1898 besiegten die USA Spanien im Spanisch-Amerikanischen Krieg und „kauften" die Philippinen für 20 Millionen Dollar im Vertrag von Paris — ohne die Filipinos zu fragen, die gerade ihre Unabhängigkeit erkämpft hatten. Am 12. Juni 1898 hatte Emilio Aguinaldo die Erste Philippinische Republik ausgerufen — die erste Republik Asiens. Doch die Amerikaner erkannten sie nicht an.

Der Philippinisch-Amerikanische Krieg (1899–1902) war brutal: Schätzungsweise 200.000–1.000.000 philippinische Zivilisten starben, viele durch Konzentrationslager und die „Scorched Earth"-Politik. Ein dunkles Kapitel, das in den USA kaum bekannt ist.

Die amerikanische Kolonialzeit (1898–1946) brachte aber auch tiefgreifende Veränderungen: ein öffentliches Bildungssystem (Englisch wurde zur Unterrichtssprache — deshalb sprechen Filipinos heute fließend Englisch), demokratische Strukturen, moderne Infrastruktur und Baseball als Nationalsport.

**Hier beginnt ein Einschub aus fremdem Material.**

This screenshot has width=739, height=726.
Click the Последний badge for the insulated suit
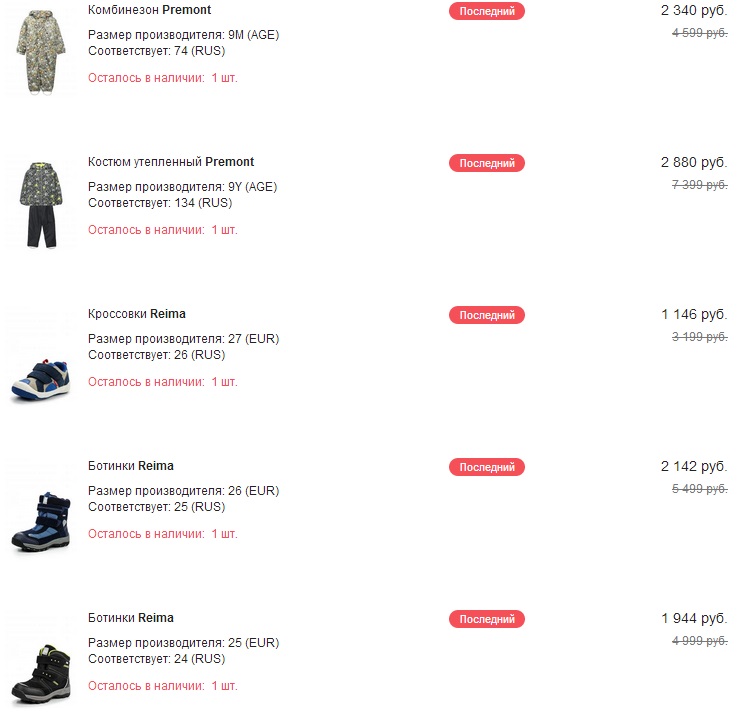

Im Zweiten Weltkrieg besetzten die Japaner die Philippinen (1942–1945). Die Schlacht um Manila (Februar 1945) war eine der zerstörerischsten Stadtschlachten des Krieges: Über 100.000 Zivilisten starben, Intramuros wurde dem Erdboden gleichgemacht. Der Bataan Death March (1942), bei dem 60.000–80.000 Kriegsgefangene 100 km durch tropische Hitze marschieren mussten, ist eines der schlimmsten Kriegsverbrechen des Pazifikkrieges.

Am 4. Juli 1946 erhielten die Philippinen ihre vollständige Unabhängigkeit von den USA.